Benim için endişelendiğini gördükçe de vurduğu yerlerin acısı daha çabuk geçiyor, unutuluyordu. Aslıhan'ın beni umursadığını elbet de biliyordum ama ona uyuşturucu kullandığımı söylesem 'İyi bok yiyorsun Ateş' der ve beni babama ispiyonlar diye düşünürdüm. Böyle bi tepki, yapacağım listenin üst sıralarında bile yer almazdı.
'Sorun olmaz dimi Ateş?' mavi gözlerini telefondan kaldırıp bana baktı.

'Ha?'

'Sen beni dinlemiyor musun?'

'Ne? Tabi ki dinliyorum kızım ya. Ne sorunu olmaz hiçbir şey.' Ne söylediği hakkında tavşan boku kadar bile bilgim yoktu.

Keşke olsaydı.

Masamıza gelen Ulaş ve Adem'i görünce Aslıhan'ın bahsettiğinin bunlar olduğunu anladım. Ve tabi ki sorun olurdu. Yani Ulaş olmazdı ama bu Adem'i böyle bir sabahın üstüne görmek istemiyordum. Kafamdaki görüntüler daha çok tazeydi. Bozcaada güneşinde de kavrulmuş zaten piç. Tavuk götüne dönmüş iyice.

Ulaş'la selamlaşıp sarı pipiyede baş selamı verdim. Yüzündeki ifadeden sabah yiyip yiyip de sıçamamış gibi bir ifade vardı. İnşallah Bozcaada reçelleri motorunu bozmuştur Adem. Dün yediğin hurmalar... Aslıhan yanaşmaya çalıştıkça bu tavuk götü kızın yüzüne bakmadı.

Ha bunların arası bozuuuukkkk.

E tatilden yeni dönmediler mi? Tatilde mi üzdü bu kızı yavşak? Gerçi şimdi Aslıhan'in götüm götüm yanaşmasından anladığım kadarıyla da bi boklar yiyen de bizimki gibi ama. Ulaş'la konuşmamdan gözümü ayırdıkça bunlara baksam da hala masaya ilk geldiğindeki gibiydi Adem. Hatta Aslıhan'la o kadar ilgilenmiyordu ki Ulaş bi noktada çocuğu muhabbete dahil etmek için İngilizce konuşmaya döndü. Adem sabah koşusundan sonra Ulaş'ı aramış o da yanına çağırmış sonra da yanımıza gelmeye karar vermişler. Ulaş bana sabahtan beri ne yaptıklarını anlatsa da Adem, Ulaş'tan başka kimseyle ilgilenmiyor gibiydi.

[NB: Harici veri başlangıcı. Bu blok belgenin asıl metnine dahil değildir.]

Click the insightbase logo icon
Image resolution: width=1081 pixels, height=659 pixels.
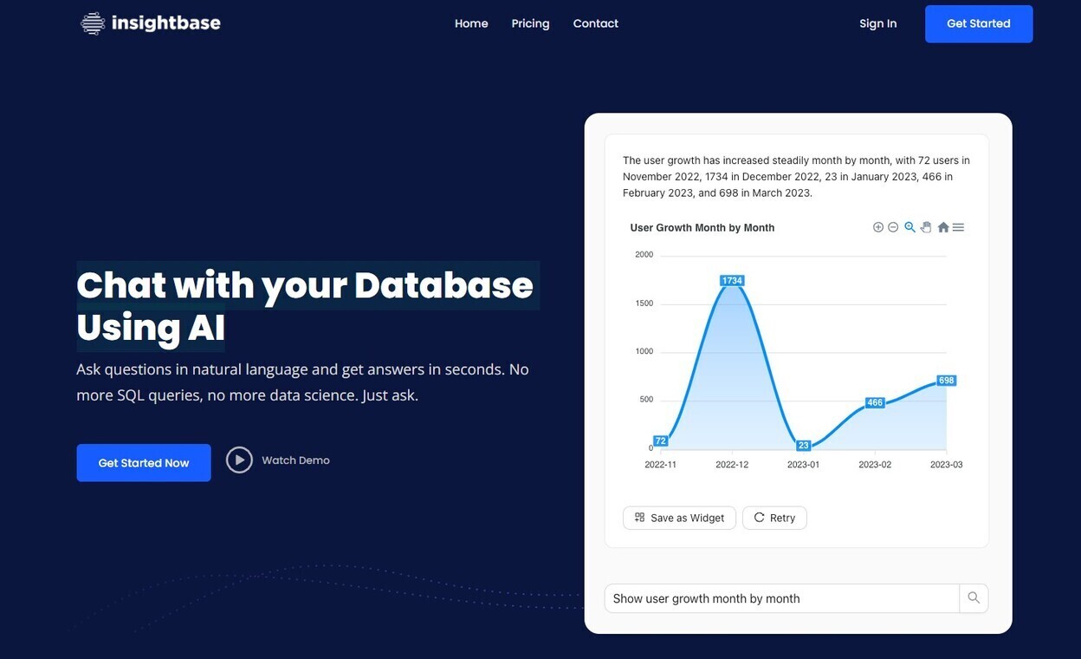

Bunu fırsat bilerek telefonuma elime alıp Aslıhan'ın mesaj kutusuna girdim

'Sizin aranız mı bozuk?'

Anında cevap geldi 'Sana ne?'

'Bir şey sorduk kızım. Bi yamuk yaptıysa gömeyim bunu boğazın dibine.' Aslıhan'ın sonunda gülümseyen yüzü beni de gülümsetti ve bu da tabi ki masadaki diğer iki kişinin dikkatini çekti.